A few days ago I was privileged to visit the Colosseum in Rome. Standing and looking at those ancient but still magnificent ruins, the architecture of towering and imposing walls brought many thoughts to mind.
“I am – a Christian. I suffer what I’m suffering now, but then there will be another in me, who will suffer for me, because I am about to suffer for Him.”
If you can shut out the clamour and jostling of the thousands of tourists who throng the place (how many I wonder see it simply as a ‘Bucket list’ tick), it is a place of sombre and melancholy reflection. How many in those crowds think of what happened here, or understand that this was Rome’s equivalent of Wembley Stadium, or a USA Super Bowl venue, or the Melbourne Cricket Ground. That is, it was basically a place of sport, of ‘entertainment’ (although we might not see it as that), indeed in a sense it still is, as tourists pay millions to be ‘entertained’ by viewing this ancient structure.
The darker reality is that the Colosseum was a place of blood sports, where crowds gathered to be entertained, to watch professional Gladiators fight against each other or against slaves (often political prisoners) and also where slaves were forced to fight wild animals. These were extremely bloody and frequently fatal affairs.

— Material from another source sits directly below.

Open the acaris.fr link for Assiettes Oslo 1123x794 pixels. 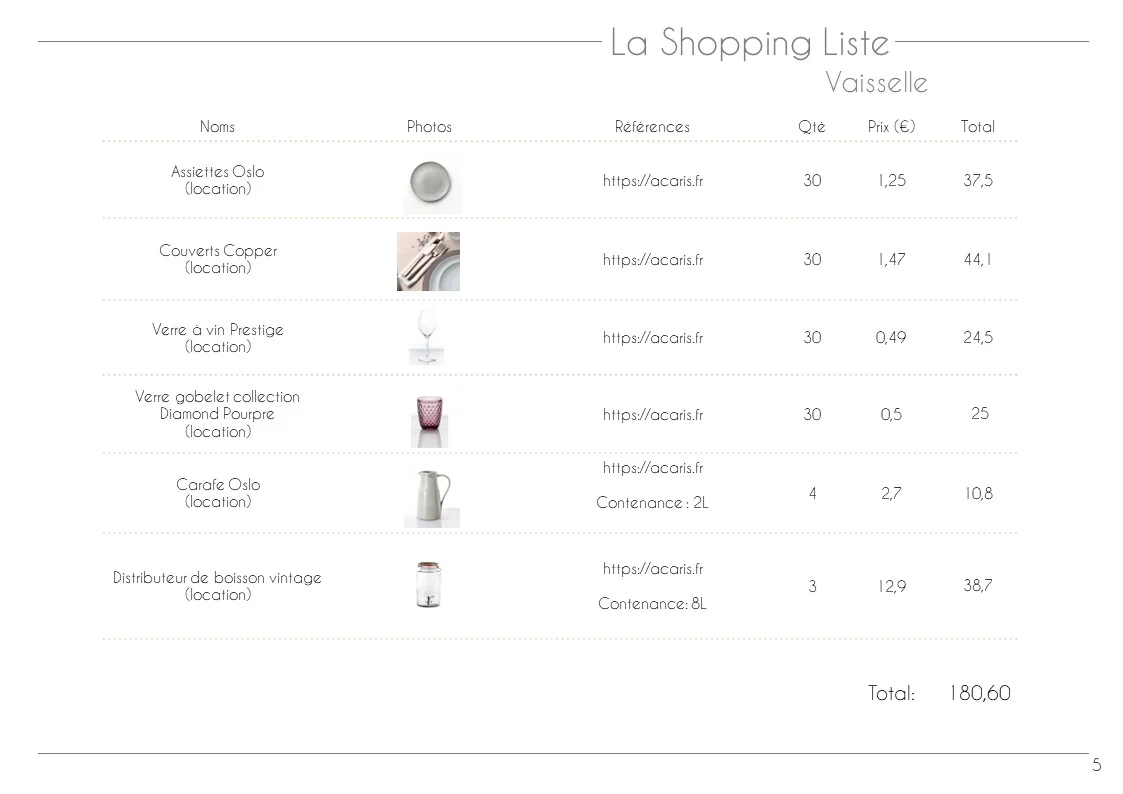click(652, 180)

The Colosseum is a sobering place, because many of those who died there were Christians who, because they were considered a threat to society, were thrown to wild animals or forced to fight Gladiators- all to provide ‘entertainment’ for the crowds. The reality is that in the Colosseum, Christians fought and died for their faith, and their voices are still speaking to us down the years.
Of course, it was not just in Rome that the Games were held and Christians killed for their faith but throughout the Empire, for example in Carthage, north Africa. One particular story from there is that of a young mother named Perpetua, with a newly born baby, who was arrested for her faith. For her life to be spared it was demanded of her, as of all Romans, that she renounce her faith in Christ and agree to the demand required of all Roman citizens that she worship the Emperor (in effect the state). She responded with these words-
“Neither can I call myself anything else than what I am – a Christian. I suffer what I’m suffering now, but then there will be another in me, who will suffer for me, because I am about to suffer for Him.”

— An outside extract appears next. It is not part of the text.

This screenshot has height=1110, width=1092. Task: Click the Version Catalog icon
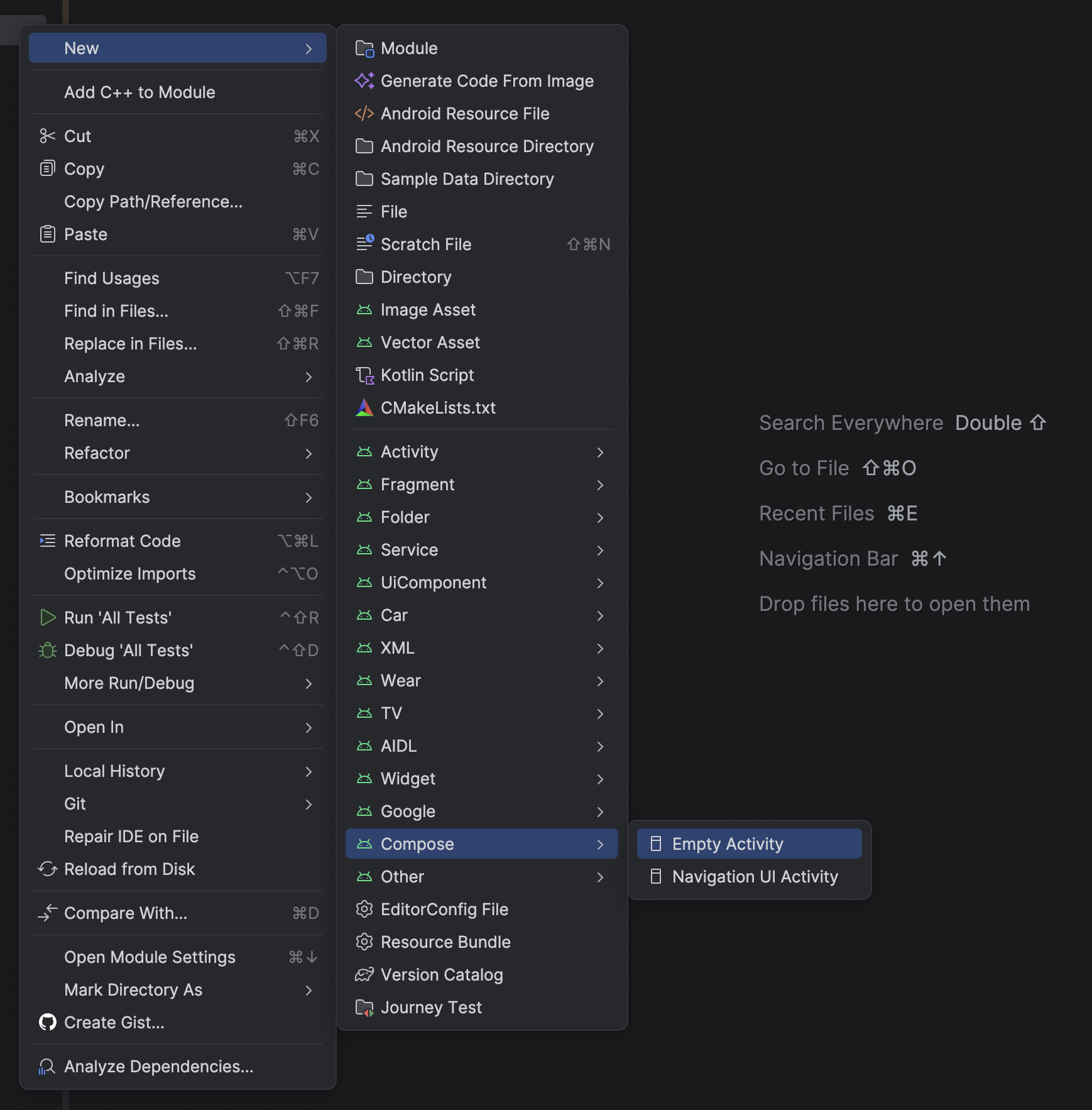pyautogui.click(x=364, y=975)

This incredibly brave young mother was then stripped naked and with many others forced into the arena to face wild bulls and there standing for Christ was where she met her death (and then her Lord).

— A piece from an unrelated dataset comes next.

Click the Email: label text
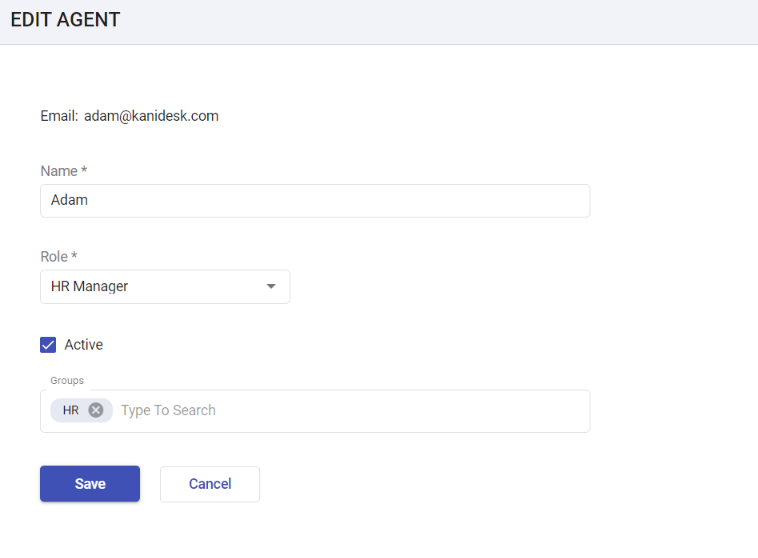 tap(59, 116)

Standing looking at the Colosseum begs the question of this place of sombre melancholy, how many Christians died for their faith here, and in other Roman Games? Then the mind takes flight and travels down the centuries glimpsing the lives of countless others who standing for Christ, were persecuted and died for Him in order to keep the gospel flame alive. The flame that was carried to Europe, to the New World, to Australia. The flame that founded and shaped the beneficial societies in which we have been blessed to live. The flame that in historical ignorance, intellectual insanity and spiritual myopia is now being extinguished by the badly misnamed ‘intelligentsia’, the majority of the print and electronic media, and the educational ‘experts’ who believe, in true ‘Adamesque’ stupidity, that they ‘know a better way’.
But Perpetua and those like her, for example the reformation martyrs staked and burning, the Celtic missionaries enduring severe hardship that we might receive the gospel are the ones upon whose shoulders we stand, because of whose faith we reap blessing and inspiration. Yes, from those aged walls of Colosseum antiquity voices speak down the centuries to us, of faith, the faith of those tested there and proven true.
But now, the flame barely flickers, the Laodicean faith of the western Church of St Lukewarm’s and its members is a weak, pale shadow of those Colosseum voices the winds of the centuries carry to us. As the faith of Jesus is once more alleged ‘a threat to the state’ would we refuse to reject Christ at the price of wild bulls or burning stakes, would we give our all for the one who gave his all for us?
Are we of the mettle of those distant voices? It may not be long before we are put to that test.